A sign of paranoia by the generals? Perhaps so.
CNS chairman Gen Sonthi Boonyaratkalin was reported to have confided to some reporters that he had changed his mobile telephones several times since the Sept 19 coup to prevent illegal eavesdropping.
All CNS generals have reportedly dropped the AIS service in favour of other service providers because they suspected their phones may have been tapped.
Responding to the CNS concern, the Information and Communications Technology Ministry quickly launched a probe and ordered all cell phone operators to report to the ministry. The order was accompanied by an unveiled threat that those who did not cooperate faced having their operating licences revoked.
Obviously, the probe appears to target Advanced Info Service, or AIS, the flagship subsidiary of Shin Corp.
Whether the probe will find a culprit remains to be seen. But the guess is that the ICT Ministry is likely to come up red faced and empty handed.
The CNS may not be happy with Singapore’s mishandling of Mr Thaksin by letting him meet its deputy prime minister, S. Jayakumar, and for allowing him to use the island-state as a platform to bash the government via CNN and the Asian Wall Street Journal. But going after Shin Corp or Singapore for suspected phone tapping with a threat of withdrawing its operating licence may be a bit too much. Such actions could unnecessarily worsen the strained relations between the two countries.
If Singapore was guilty of not being sensitive enough to the feelings of the Thai people and the Thai government about Mr Thaksin, the former prime minister himself was also guilty of putting Singapore in a tight spot as noted by veteran Singapore diplomat Kishore Mahbubani.
A great manipulator of the media, Mr Thaksin must have anticipated the consequences of his interviews.
Then, what’s next? Continuation of the diplomatic row will not serve the interests of either Thailand or Singapore.

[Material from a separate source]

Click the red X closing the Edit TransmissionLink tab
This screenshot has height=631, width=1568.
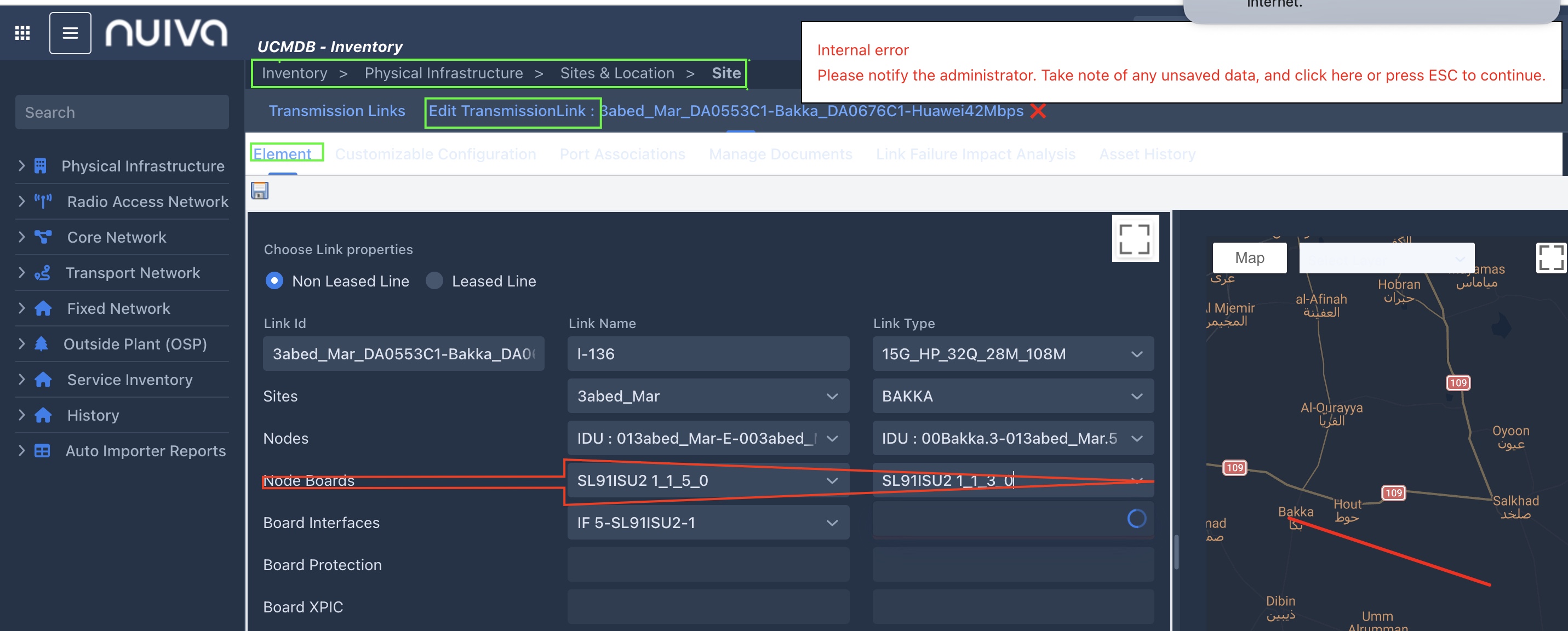(x=1038, y=111)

Mr Thaksin is probably the only person who might have a good laugh.
What the two countries should do is to bury the hatchet, mend fences and move on to improve their relationship.

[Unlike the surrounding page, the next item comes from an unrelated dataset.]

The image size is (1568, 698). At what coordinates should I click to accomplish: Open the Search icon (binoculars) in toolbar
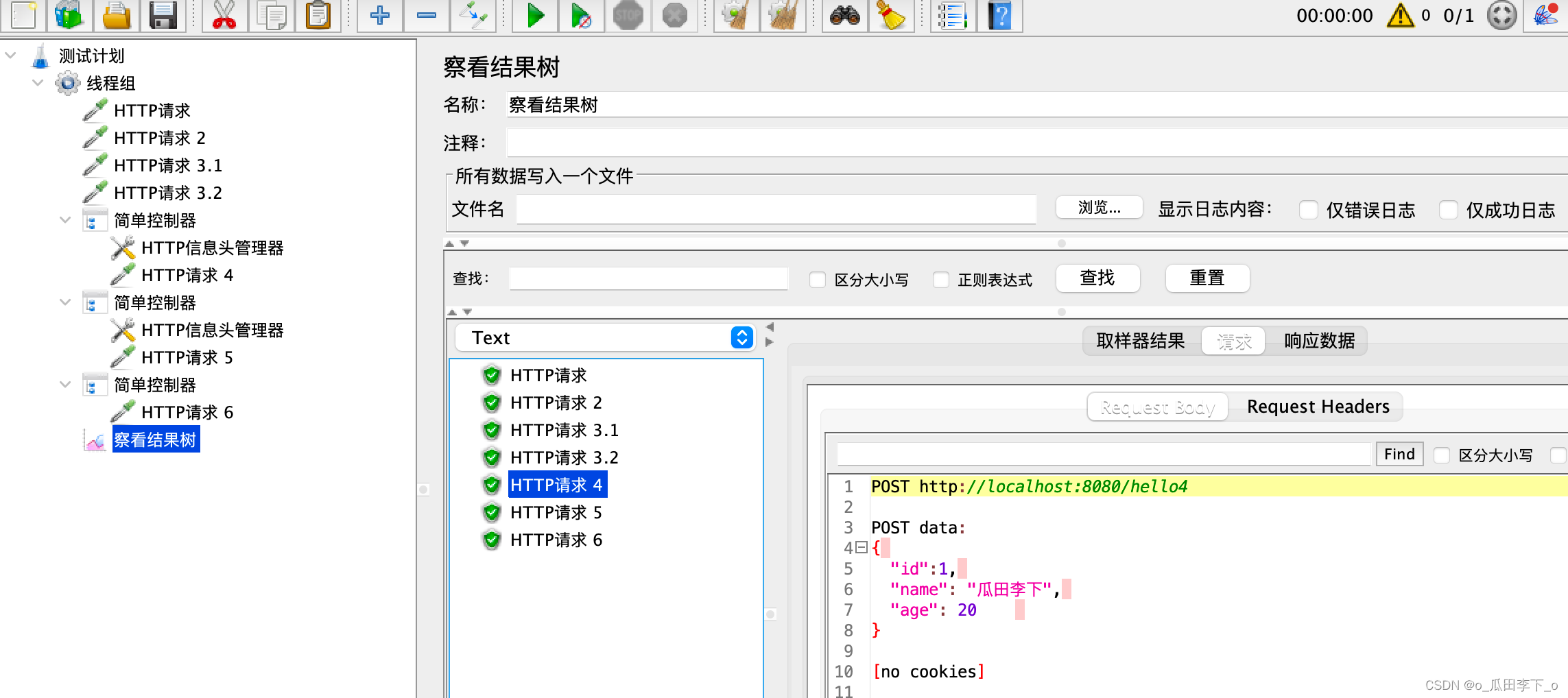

But, of course, the Thaksin debacle should serve as a lesson for Singapore and the friends of Thailand.
As for Mr Thaksin, he can continue bad-mouthing the CNS and the Surayud government as he wishes while globe-trotting. He is free to speak and no one can stop him.
But if he really wishes to come home and to live a non-political life as an ordinary man, as he told CNN he did, he should for his own sake keep a low profile, be more discreet with his words to the media and avoid all the movements which can be deemed political. Then, perhaps, the CNS and the government will feel a bit more comfortable to let him in.
Mr Thaksin should also realise that Thai people, after all, are always ready to forgive anyone who is prepared to admit their guilt or who is ready to apologise for past mistakes, even though they may not forget the past.
And we have yet to hear a formal apology from Mr Thaksin for the mess that he and his regime left behind for us.